The top three responses pull on common threads—capital availability, elevated interest rates, and cost of capital are all likely tied to concerns around accessing CRE debt markets, coupled with interest rates that are still perceived to be higher for longer—a recurring theme from last year’s survey. Though as of the September meeting of the US Federal Reserve, interest rates were cut for the first time in nine months by a quarter of a percentage point, with indications there could be two more rate cuts by the end of 2025.1
Changes in tax policy resurfaced as one of respondents’ top five concerns for the second consecutive year. We estimate this remained elevated again due to anticipation surrounding recent US tax proposals, such as Section 899, which—while ultimately not enacted when legislation was signed into law on July 4, during the time of survey fielding—would have increased rates on foreign investment into the United States.2 Uncertainty around the future of the Pillar Two regime could also be a factor.

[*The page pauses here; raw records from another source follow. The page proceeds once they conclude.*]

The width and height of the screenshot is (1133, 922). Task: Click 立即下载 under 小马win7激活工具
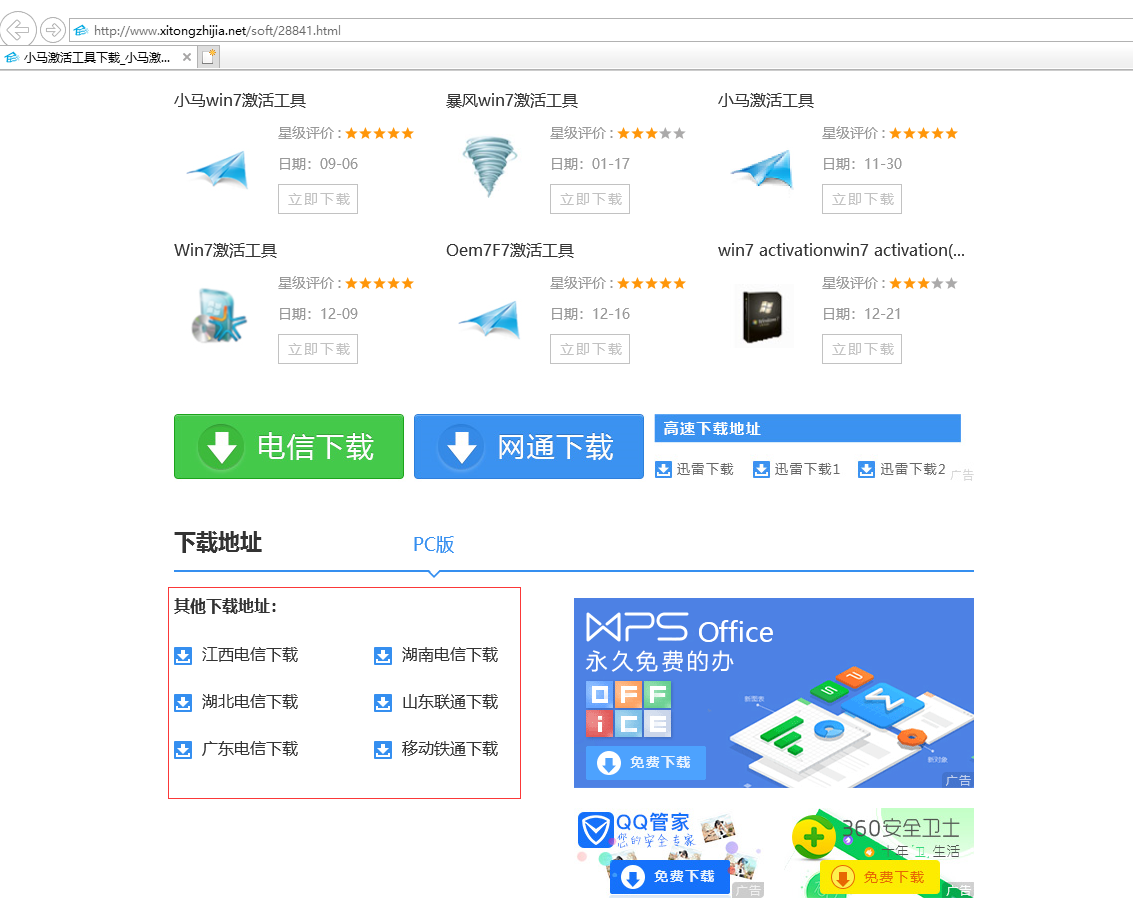318,199
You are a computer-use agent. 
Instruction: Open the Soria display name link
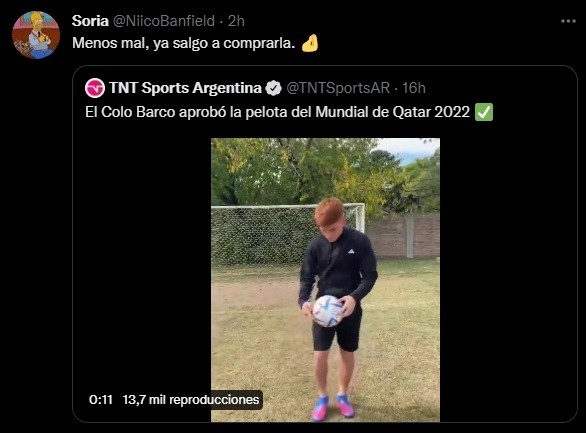90,21
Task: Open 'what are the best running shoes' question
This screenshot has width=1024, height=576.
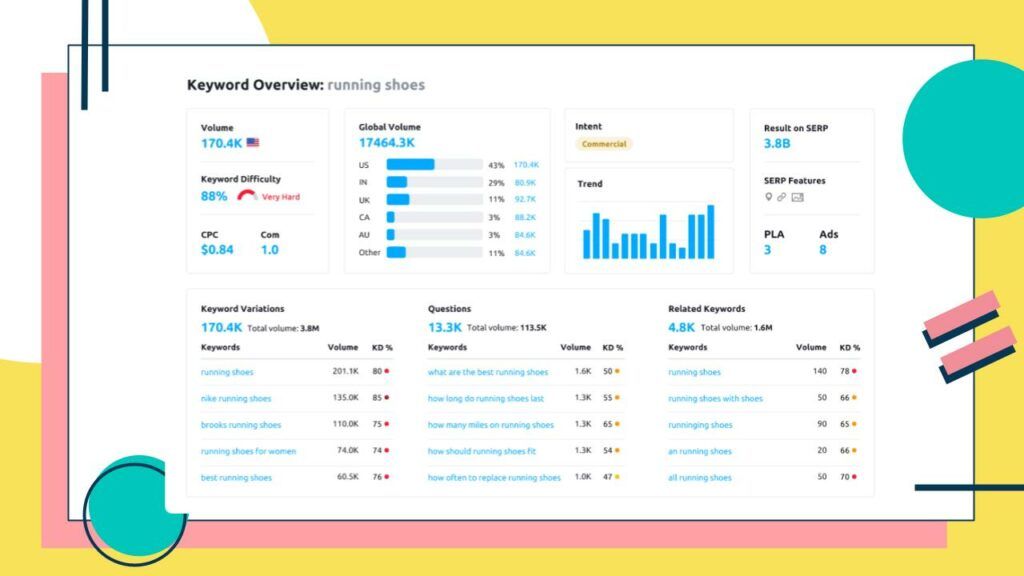Action: coord(488,372)
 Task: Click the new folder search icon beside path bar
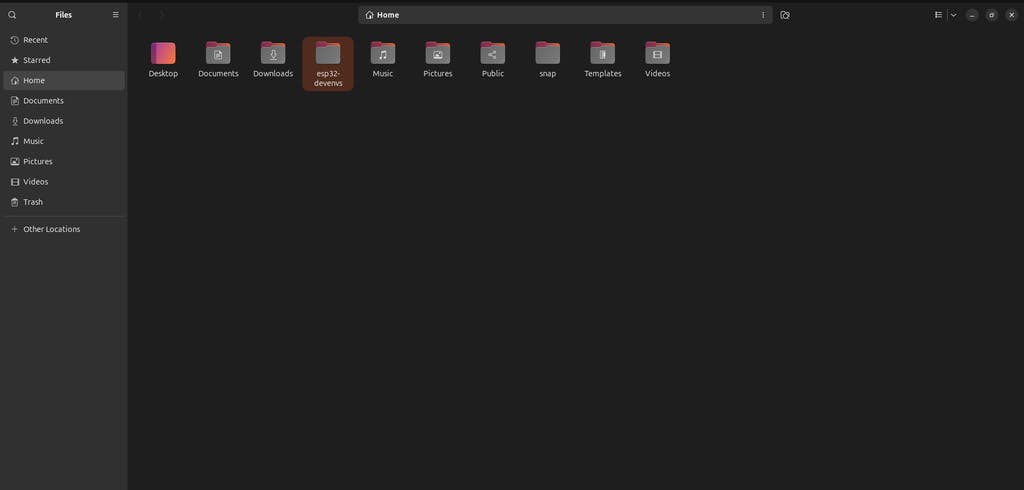(785, 15)
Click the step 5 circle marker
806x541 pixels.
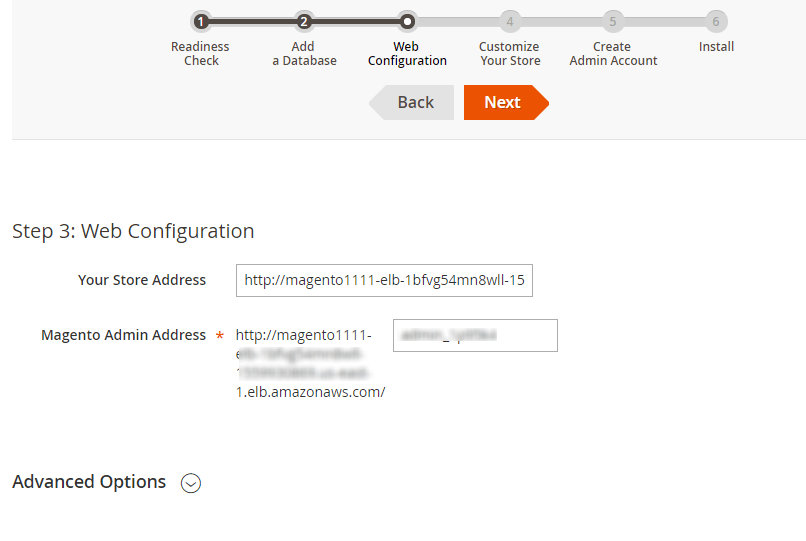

Lower in the results was a new entry to this year’s response options—international trade policies—which ranked ninth globally but was the fifth-biggest concern for Asia-Pacific respondents. While international trade headlines have likely been a factor behind economic uncertainty, CRE leaders from our survey are seemingly less concerned with its potential impact to their financial conditions for 2026. This may be, in part, due to global owners and investors coming to expect a more volatile trade environment after initial discussions, as well as some regions and asset classes around the globe being relatively sheltered from international trade risk due to shifts in structural trends, such as European multifamily properties3 or the Japanese health care sector.4
The commercial real estate property markets have seemingly turned a corner on recent performance downturns. Globally, investment volume declines reduced for six consecutive quarters, and in the first quarter of 2025, notched the first year-over-year increase since mid-2022.5 Through late June, the one-year total return for the S&P Global property index (14.1%), a measure of the global investable universe of publicly traded property companies, outpaced both the S&P 500 (11.7%) and the S&P World equities index (13.8%). And for private real estate, following two years of negative results, total returns have been positive for three consecutive quarters.6
Our survey results indicate that many leaders still see CRE as a potential safe investment, given its performance during similar periods of uncertainty in the past. Nearly 75% of global respondents still plan to increase their investment levels in real estate assets over the next 12 to 18 months, with most doing so for benefits such as the investment acting as a potential hedge against inflation (34%), greater diversification with other financial asset types (26%), stability as an asset class (15%), and for potential tax benefits (14%) (figure 3).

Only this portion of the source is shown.